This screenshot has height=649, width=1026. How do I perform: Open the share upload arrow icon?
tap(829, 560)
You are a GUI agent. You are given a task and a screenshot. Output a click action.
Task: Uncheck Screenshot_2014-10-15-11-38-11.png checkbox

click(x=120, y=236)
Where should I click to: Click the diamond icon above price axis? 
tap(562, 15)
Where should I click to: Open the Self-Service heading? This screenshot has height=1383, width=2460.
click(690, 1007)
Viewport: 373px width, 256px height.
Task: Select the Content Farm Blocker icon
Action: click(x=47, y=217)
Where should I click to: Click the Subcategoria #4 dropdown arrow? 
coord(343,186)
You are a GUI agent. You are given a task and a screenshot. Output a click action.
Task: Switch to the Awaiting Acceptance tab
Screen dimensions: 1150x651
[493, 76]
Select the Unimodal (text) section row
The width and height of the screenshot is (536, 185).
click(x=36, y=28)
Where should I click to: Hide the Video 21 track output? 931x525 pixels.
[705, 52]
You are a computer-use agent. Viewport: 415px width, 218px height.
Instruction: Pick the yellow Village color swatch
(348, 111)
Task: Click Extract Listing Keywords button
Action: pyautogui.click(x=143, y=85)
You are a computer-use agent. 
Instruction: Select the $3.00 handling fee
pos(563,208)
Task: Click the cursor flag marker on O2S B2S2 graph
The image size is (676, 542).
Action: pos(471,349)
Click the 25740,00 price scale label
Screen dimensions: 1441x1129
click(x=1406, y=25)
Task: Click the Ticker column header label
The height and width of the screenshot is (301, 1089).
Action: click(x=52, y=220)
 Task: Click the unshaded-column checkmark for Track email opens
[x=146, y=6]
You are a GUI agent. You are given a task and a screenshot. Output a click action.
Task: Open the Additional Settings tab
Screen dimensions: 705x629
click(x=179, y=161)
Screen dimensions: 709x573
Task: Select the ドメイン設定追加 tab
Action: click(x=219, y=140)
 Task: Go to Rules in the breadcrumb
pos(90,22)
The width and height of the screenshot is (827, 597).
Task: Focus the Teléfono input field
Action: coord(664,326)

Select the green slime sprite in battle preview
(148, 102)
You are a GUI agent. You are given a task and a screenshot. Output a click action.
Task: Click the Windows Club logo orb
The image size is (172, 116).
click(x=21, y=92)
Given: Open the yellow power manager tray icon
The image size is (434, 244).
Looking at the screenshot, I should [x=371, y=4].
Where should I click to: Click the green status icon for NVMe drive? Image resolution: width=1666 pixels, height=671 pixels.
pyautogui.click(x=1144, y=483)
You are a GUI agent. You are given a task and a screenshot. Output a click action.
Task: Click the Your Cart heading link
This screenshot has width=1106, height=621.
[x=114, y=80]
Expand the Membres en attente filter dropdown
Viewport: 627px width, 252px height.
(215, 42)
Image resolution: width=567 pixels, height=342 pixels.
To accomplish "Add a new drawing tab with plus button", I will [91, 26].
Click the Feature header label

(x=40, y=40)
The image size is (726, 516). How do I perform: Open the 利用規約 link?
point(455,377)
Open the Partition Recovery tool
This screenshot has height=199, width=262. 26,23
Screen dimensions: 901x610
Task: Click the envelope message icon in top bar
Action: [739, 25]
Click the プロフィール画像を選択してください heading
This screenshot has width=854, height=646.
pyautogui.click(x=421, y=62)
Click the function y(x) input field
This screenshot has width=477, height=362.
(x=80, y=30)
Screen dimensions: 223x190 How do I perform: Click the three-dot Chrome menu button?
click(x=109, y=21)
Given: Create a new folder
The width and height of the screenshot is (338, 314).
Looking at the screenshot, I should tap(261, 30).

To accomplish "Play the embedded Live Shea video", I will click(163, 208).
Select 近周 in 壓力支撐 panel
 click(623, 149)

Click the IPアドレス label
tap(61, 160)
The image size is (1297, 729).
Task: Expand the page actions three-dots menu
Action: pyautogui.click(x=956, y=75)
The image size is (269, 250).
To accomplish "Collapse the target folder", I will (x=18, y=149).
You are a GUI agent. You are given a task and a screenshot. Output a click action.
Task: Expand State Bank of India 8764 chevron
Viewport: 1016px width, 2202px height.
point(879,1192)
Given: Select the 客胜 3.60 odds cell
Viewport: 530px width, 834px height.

——

AIM OF THE EXERCISE ->
Print only the lines that run from the start of the listing to the line bearing "Task: Click the Windows Club logo orb"; please keep the first line and that last one, exactly as they appear.

EXERCISE SOLUTION ->
This screenshot has height=649, width=1026. How do I perform: Open the share upload arrow icon?
tap(829, 560)
You are a GUI agent. You are given a task and a screenshot. Output a click action.
Task: Uncheck Screenshot_2014-10-15-11-38-11.png checkbox

click(x=120, y=236)
Where should I click to: Click the diamond icon above price axis? 
tap(562, 15)
Where should I click to: Open the Self-Service heading? This screenshot has height=1383, width=2460.
click(690, 1007)
Viewport: 373px width, 256px height.
Task: Select the Content Farm Blocker icon
Action: click(x=47, y=217)
Where should I click to: Click the Subcategoria #4 dropdown arrow? 
coord(343,186)
You are a GUI agent. You are given a task and a screenshot. Output a click action.
Task: Switch to the Awaiting Acceptance tab
Screen dimensions: 1150x651
[493, 76]
Select the Unimodal (text) section row
The width and height of the screenshot is (536, 185).
click(x=36, y=28)
Where should I click to: Hide the Video 21 track output? 931x525 pixels.
[705, 52]
You are a computer-use agent. Viewport: 415px width, 218px height.
Instruction: Pick the yellow Village color swatch
(348, 111)
Task: Click Extract Listing Keywords button
Action: pyautogui.click(x=143, y=85)
You are a computer-use agent. 
Instruction: Select the $3.00 handling fee
pos(563,208)
Task: Click the cursor flag marker on O2S B2S2 graph
The image size is (676, 542).
Action: pos(471,349)
Click the 25740,00 price scale label
Screen dimensions: 1441x1129
click(x=1406, y=25)
Task: Click the Ticker column header label
The height and width of the screenshot is (301, 1089).
Action: click(x=52, y=220)
 Task: Click the unshaded-column checkmark for Track email opens
[x=146, y=6]
You are a GUI agent. You are given a task and a screenshot. Output a click action.
Task: Open the Additional Settings tab
Screen dimensions: 705x629
click(x=179, y=161)
Screen dimensions: 709x573
Task: Select the ドメイン設定追加 tab
Action: click(x=219, y=140)
 Task: Go to Rules in the breadcrumb
pos(90,22)
The width and height of the screenshot is (827, 597).
Task: Focus the Teléfono input field
Action: coord(664,326)

Select the green slime sprite in battle preview
(148, 102)
You are a GUI agent. You are given a task and a screenshot. Output a click action.
Task: Click the Windows Club logo orb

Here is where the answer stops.